Inclusive exclusivity. Our equality of opportunity (but don't get too excited, the opportunity is just to choose the one product on offer) explains the paradox that products are often presented as inclusive and exclusive at the same time. Sure, there's only one product being offered, but that's because it's the best, top of the range. But thanks to inclusive exclusivity, now everyone has a chance to taste the best. The same goes for political systems. Western democracy may be in crisis, but we want everyone all over the world to have the chance to try it because it's "the only game in town". And so we bomb people and impose it. Of course, if we were really interested in inclusive exclusivity we'd probably approve of the fake Chanel t-shirts and Louis Vuitton handbags being sold on the streets of China, but it seems we want China to police its intellectual property rights so that the money keeps flowing in to Chanel and Vuitton instead of poor people.
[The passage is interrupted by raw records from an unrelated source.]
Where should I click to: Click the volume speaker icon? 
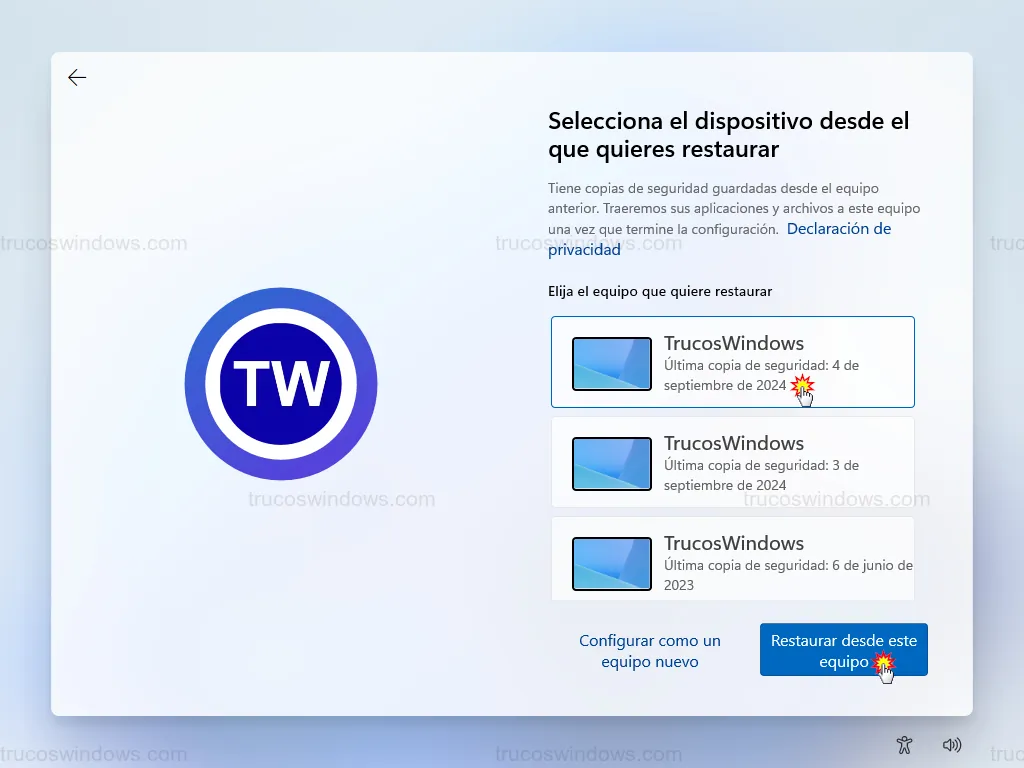point(951,744)
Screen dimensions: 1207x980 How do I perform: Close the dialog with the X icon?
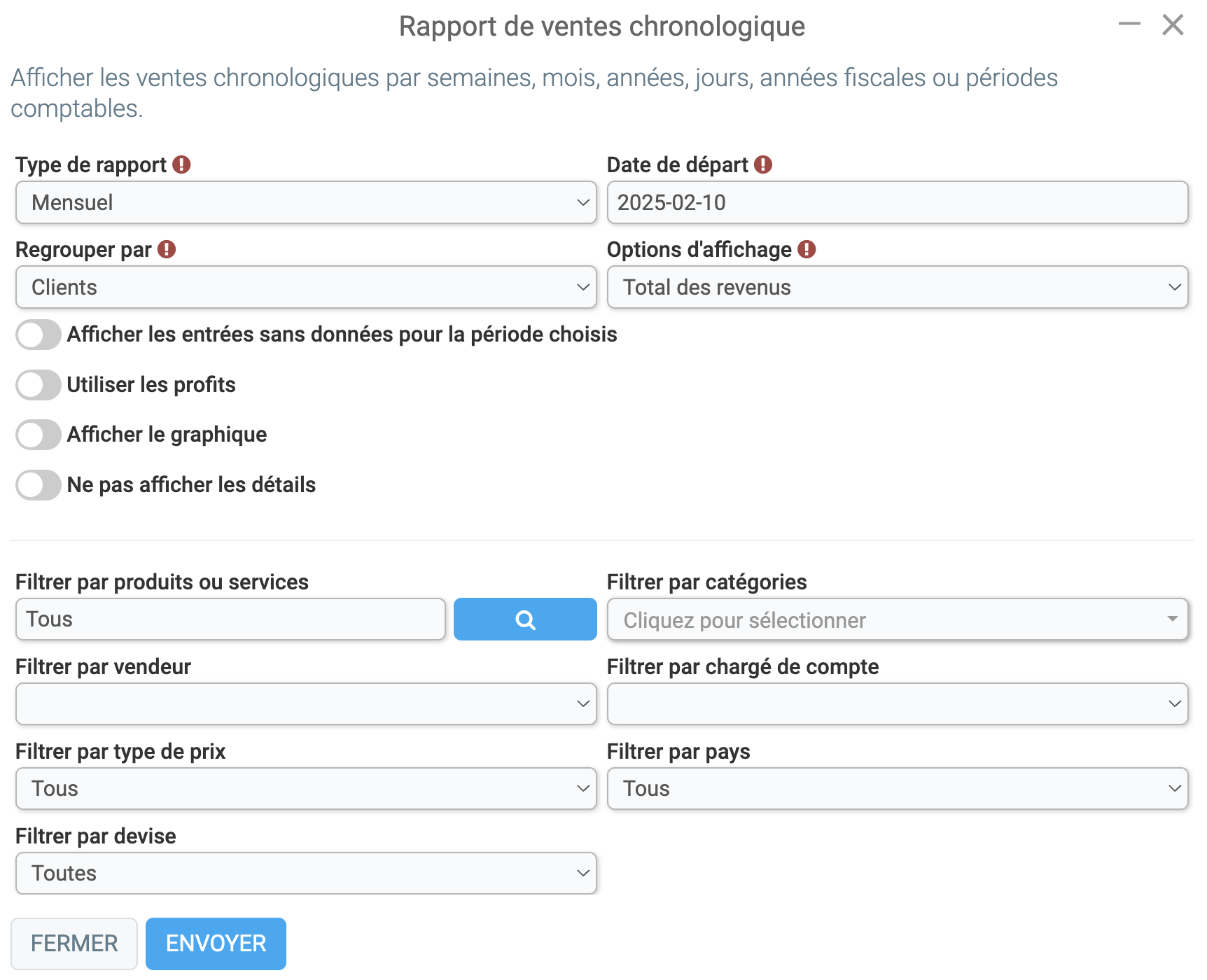click(x=1173, y=24)
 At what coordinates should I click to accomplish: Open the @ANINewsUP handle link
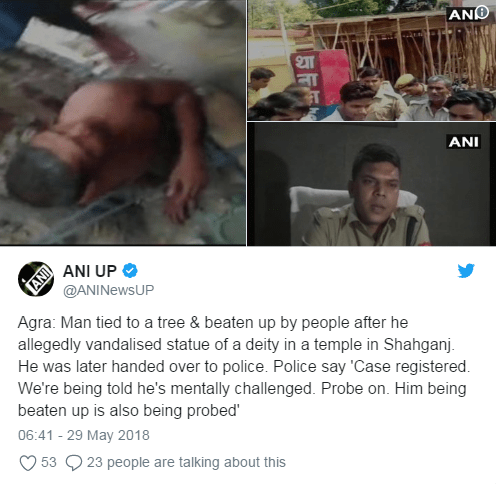click(109, 290)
There are periods of hope when something comes along which represents "the other". I'm thinking of the early days of BBC 2, or the early days of Virgin Records. Suddenly the world is full of flying teapots: weird and wonderful bands like Gong and Faust, TV shows featuring intellectuals, pythons, and the tuareg. But repressive inclusiveness invariably returns within about five years, as market logic reasserts itself (even on public service TV) and the new channels start proposing "something for everyone" instead of something for, well, someone in particular. Someone more intelligent than average, or more curious than average.
Moronic irony: A clever (but cynical) manufacturer with only one product to offer encodes it so that it means different things in different markets. As Jonaton Yeah, the cynical editor of Sugar Ape magazine, put it: "Stupid people think it's cool, clever people think it's a joke... still cool." And so the universal, inclusive product is likely to cater to the lowest common denominator, but contain some hidden encoded wit for the smart. The "pompously universal" product is a prole product (jeans, say) with a smidgen of snob appeal (special stitching) for connoisseurs, or a child product with some witty asides for the parents (the Simpsons).
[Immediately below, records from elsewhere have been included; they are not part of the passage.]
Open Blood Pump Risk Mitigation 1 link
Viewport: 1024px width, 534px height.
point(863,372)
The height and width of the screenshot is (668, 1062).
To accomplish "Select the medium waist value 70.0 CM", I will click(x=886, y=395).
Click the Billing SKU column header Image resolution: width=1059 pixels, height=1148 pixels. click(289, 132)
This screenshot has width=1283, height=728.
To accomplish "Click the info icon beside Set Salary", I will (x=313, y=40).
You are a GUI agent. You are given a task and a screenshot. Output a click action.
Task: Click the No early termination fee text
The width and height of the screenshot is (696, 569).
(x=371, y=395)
At the moment it's a kind of thoughtcrime to imagine a world where repressive inclusiveness is replaced by its opposite, liberating exclusiveness. Imagine a world where politicians didn't say "We all have the same interests, let's look at what we have in common" but "They (Africans, Iraqis, whoever) have different interests from us, let's try to address those." The risk of admitting difference is conflict, but the risk of not admitting it is its silent erasure.
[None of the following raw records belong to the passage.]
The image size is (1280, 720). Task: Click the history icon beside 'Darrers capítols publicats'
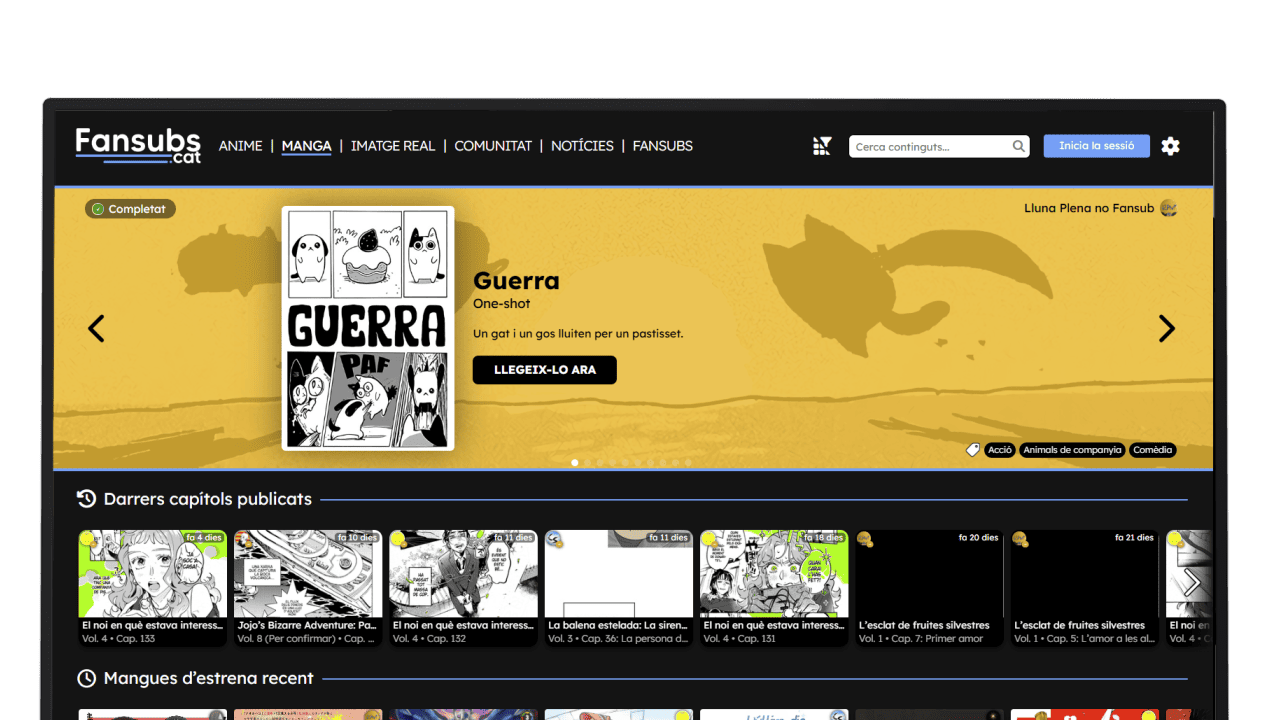coord(86,498)
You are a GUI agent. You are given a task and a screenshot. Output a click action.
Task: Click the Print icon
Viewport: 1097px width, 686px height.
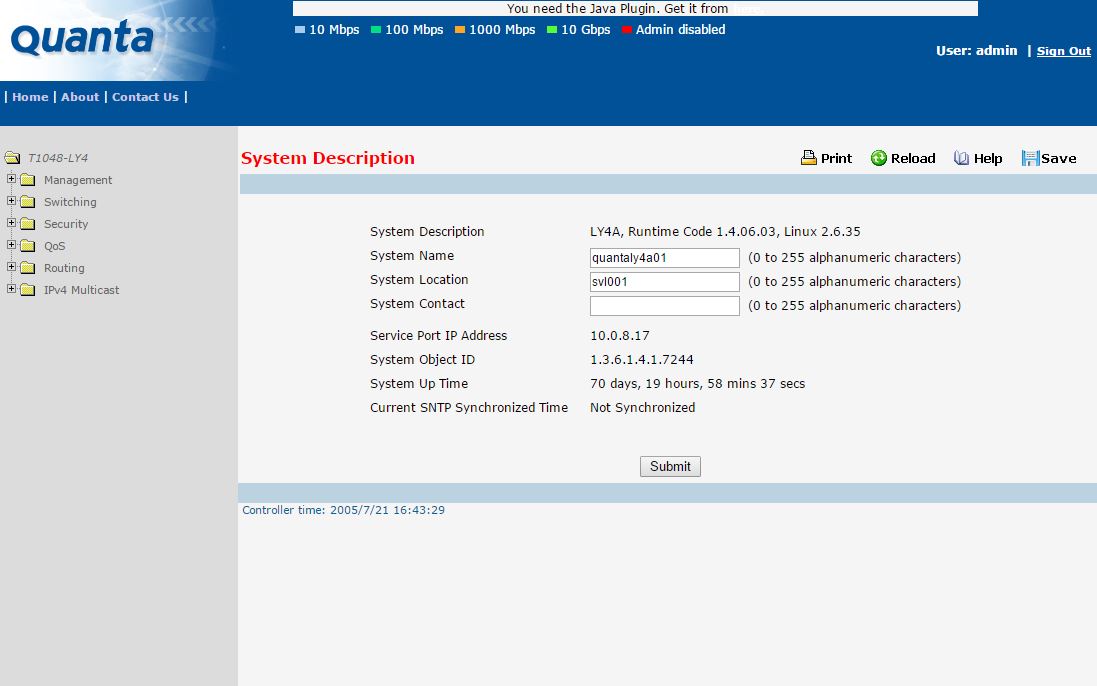point(809,158)
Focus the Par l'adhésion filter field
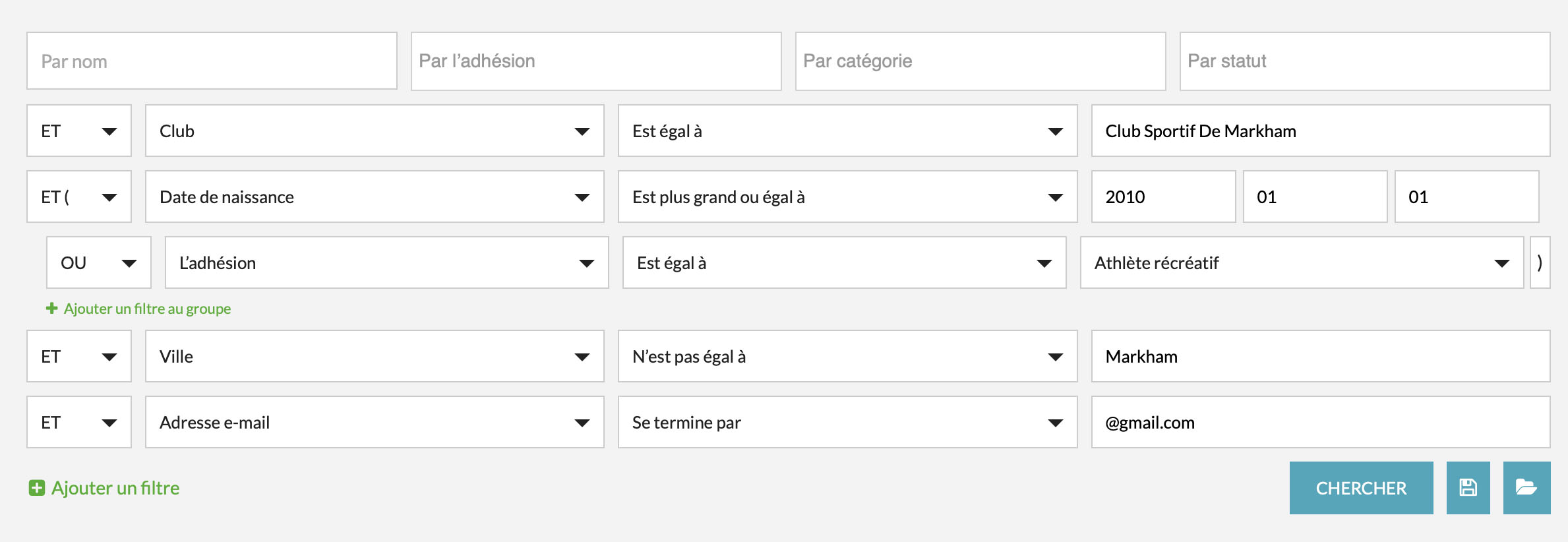The height and width of the screenshot is (542, 1568). (x=595, y=61)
There are more people alive now than there have ever been, but fewer styles, fewer ways of being, fewer real differences. It makes you wonder what tomorrow's museums will contain. A pair of jeans, a car that looks a bit like a BMW, the layout of a parliament building... and a huge list of the languages, tribes and species we erased or merged into invisibility?
Repressive inclusiveness is a close cousin to something I've talked about often in these pages: pompous universalism. They're cousins because they're both sworn enemies of difference, diversity and particularity. The people most guilty of repressive inclusiveness are politicians and mass-producing manufacturers. You see it when centrist liberal democratic politicians, desperate to please all the people all the time, work hand-in-glove with commercial interests practicing "synergy", streamlining their operations by merging with rivals, getting bigger, simplifying their structures as well as their product ranges. Repressive inclusiveness is a feature of the age of synergy, which is the new name we've given monopoly capitalism.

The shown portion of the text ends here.